- **Source**

Our first murder occurs (and our first boobs are seen), and it's not as bloody and horrible as this film's reputation would have you believe. The boobs are quite nice though. Turns out that Fried-Chicken-Skin-Face-man – okay, his name is Miguel – has been locked up in a loony bin for some time after this murder, and would therefore be somewhat socially maladjusted. He's been released into his rather pert young sister Manuela's care, rather ill-advisedly by yet another Franco cameo, and therefore the carnage can continue.
Manuela and Miguel's insane wheelchair-bound aunt Maria dominates their lives – she's the kind of character you see in horror films who you want to see dead from the word go. Mrs Bates for the new decade, basically. And then there's a new teacher at the International School of Languages the family helps to fund, who is rubbish, but manages to throw in a new red herring, alongside Paco, the retarded groundsman. Has Miguel taken up his earlier murderous ways again, or is it someone else from the equally ill-acting cast? That's the question we should be answering.

- **Dataset section**
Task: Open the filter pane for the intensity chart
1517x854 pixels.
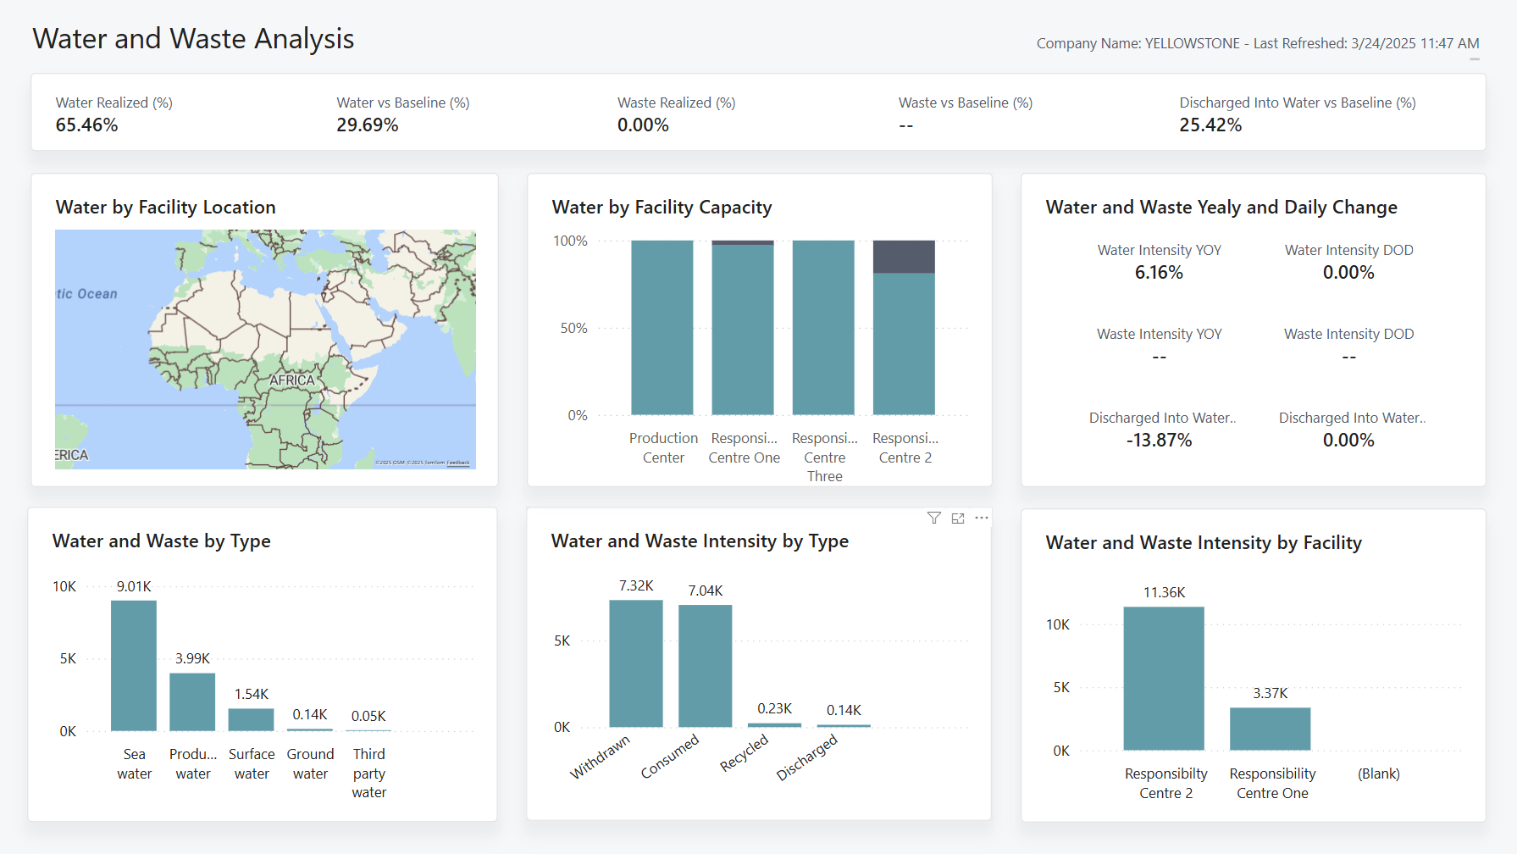Action: (933, 518)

- **What the task asks**
Please continue the film review, picking up after its final sentence. The data is separate material with no connection to the film review.

- **Result for this exercise**
As with most stalk-and-slash films, the protagonists main concerns seem to be rooting, rooting and more rooting. Oh, and if the opportunity turns up, they're all up for a bit of dirty talk and/or sexual innuendo. Don't these fools realise that this kind of thing will get them killed? Apparently not.
Turns out that Miguel and Manuela are a little closer than the average brother and sister – that's right, folks, incest – a game the whole family can play. Aunt Maria's hostility towards Manuela suddenly seems a little more understandable, although her condemnation of Manuela in favour of Miguel is a little ridiculous; after all, it takes too to tango – ol' fried chicken skin face can't be entirely without blame. Manuela won't fuck Miguel anymore, despite the fact he now has five years worth of blue balls to work out of his system, and also despite the fact that she kinda sorta seems to want to fuck him. Is she simply being a cock-tease? Could be. This, of course may lead to sundry folks being slain.
At this point, a couple of things become apparent. Firstly, Countess Maria must really have been hated, as she's been dead for a day (with a flaming torch to the face) and no fucker seems to have noticed. Secondly, Eva, one of the many faceless nubile young things who populate this film, is stabbed to death in a rather improbable fashion – the knife entering her back and exiting via her nipple. Leave it to Jess Franco to give us sex and death in such a fashion.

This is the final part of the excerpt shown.